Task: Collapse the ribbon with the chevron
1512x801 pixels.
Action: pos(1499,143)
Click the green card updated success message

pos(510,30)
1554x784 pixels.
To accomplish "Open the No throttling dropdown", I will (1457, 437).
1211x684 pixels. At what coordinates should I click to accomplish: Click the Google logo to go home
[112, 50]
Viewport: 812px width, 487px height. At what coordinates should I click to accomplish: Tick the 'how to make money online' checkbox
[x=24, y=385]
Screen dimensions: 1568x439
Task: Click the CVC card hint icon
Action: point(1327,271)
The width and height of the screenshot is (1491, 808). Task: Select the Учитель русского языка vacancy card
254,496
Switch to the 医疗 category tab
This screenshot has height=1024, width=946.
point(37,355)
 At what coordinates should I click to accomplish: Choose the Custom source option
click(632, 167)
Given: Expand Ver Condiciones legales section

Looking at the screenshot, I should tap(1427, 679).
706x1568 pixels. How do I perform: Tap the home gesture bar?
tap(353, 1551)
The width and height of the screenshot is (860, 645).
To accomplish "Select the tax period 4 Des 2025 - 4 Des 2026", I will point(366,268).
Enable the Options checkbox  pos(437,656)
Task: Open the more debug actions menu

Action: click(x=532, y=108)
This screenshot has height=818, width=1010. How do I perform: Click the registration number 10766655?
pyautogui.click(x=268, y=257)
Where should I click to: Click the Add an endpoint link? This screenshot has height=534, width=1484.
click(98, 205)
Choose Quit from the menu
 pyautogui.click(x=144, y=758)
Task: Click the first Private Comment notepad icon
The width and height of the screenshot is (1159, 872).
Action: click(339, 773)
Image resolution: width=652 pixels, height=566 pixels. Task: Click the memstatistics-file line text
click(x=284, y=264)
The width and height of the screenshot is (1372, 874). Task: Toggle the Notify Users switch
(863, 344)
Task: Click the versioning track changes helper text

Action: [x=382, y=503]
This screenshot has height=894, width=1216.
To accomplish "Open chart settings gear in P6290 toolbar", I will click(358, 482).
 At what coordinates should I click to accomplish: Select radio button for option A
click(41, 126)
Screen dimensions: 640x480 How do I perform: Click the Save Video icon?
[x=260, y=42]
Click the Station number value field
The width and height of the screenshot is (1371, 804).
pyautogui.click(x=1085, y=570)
• • • •
__Exercise details__
Send back all of the material exactly as given.

__Task result__
Task: Collapse the ribbon with the chevron
1512x801 pixels.
Action: pos(1499,143)
Click the green card updated success message

pos(510,30)
1554x784 pixels.
To accomplish "Open the No throttling dropdown", I will (1457, 437).
1211x684 pixels. At what coordinates should I click to accomplish: Click the Google logo to go home
[112, 50]
Viewport: 812px width, 487px height. At what coordinates should I click to accomplish: Tick the 'how to make money online' checkbox
[x=24, y=385]
Screen dimensions: 1568x439
Task: Click the CVC card hint icon
Action: point(1327,271)
The width and height of the screenshot is (1491, 808). Task: Select the Учитель русского языка vacancy card
254,496
Switch to the 医疗 category tab
This screenshot has height=1024, width=946.
point(37,355)
 At what coordinates should I click to accomplish: Choose the Custom source option
click(632, 167)
Given: Expand Ver Condiciones legales section

Looking at the screenshot, I should tap(1427, 679).
706x1568 pixels. How do I perform: Tap the home gesture bar?
tap(353, 1551)
The width and height of the screenshot is (860, 645).
To accomplish "Select the tax period 4 Des 2025 - 4 Des 2026", I will point(366,268).
Enable the Options checkbox  pos(437,656)
Task: Open the more debug actions menu

Action: click(x=532, y=108)
This screenshot has height=818, width=1010. How do I perform: Click the registration number 10766655?
pyautogui.click(x=268, y=257)
Where should I click to: Click the Add an endpoint link? This screenshot has height=534, width=1484.
click(98, 205)
Choose Quit from the menu
 pyautogui.click(x=144, y=758)
Task: Click the first Private Comment notepad icon
The width and height of the screenshot is (1159, 872).
Action: click(339, 773)
Image resolution: width=652 pixels, height=566 pixels. Task: Click the memstatistics-file line text
click(x=284, y=264)
The width and height of the screenshot is (1372, 874). Task: Toggle the Notify Users switch
(863, 344)
Task: Click the versioning track changes helper text

Action: [x=382, y=503]
This screenshot has height=894, width=1216.
To accomplish "Open chart settings gear in P6290 toolbar", I will click(358, 482).
 At what coordinates should I click to accomplish: Select radio button for option A
click(41, 126)
Screen dimensions: 640x480 How do I perform: Click the Save Video icon?
[x=260, y=42]
Click the Station number value field
The width and height of the screenshot is (1371, 804).
pyautogui.click(x=1085, y=570)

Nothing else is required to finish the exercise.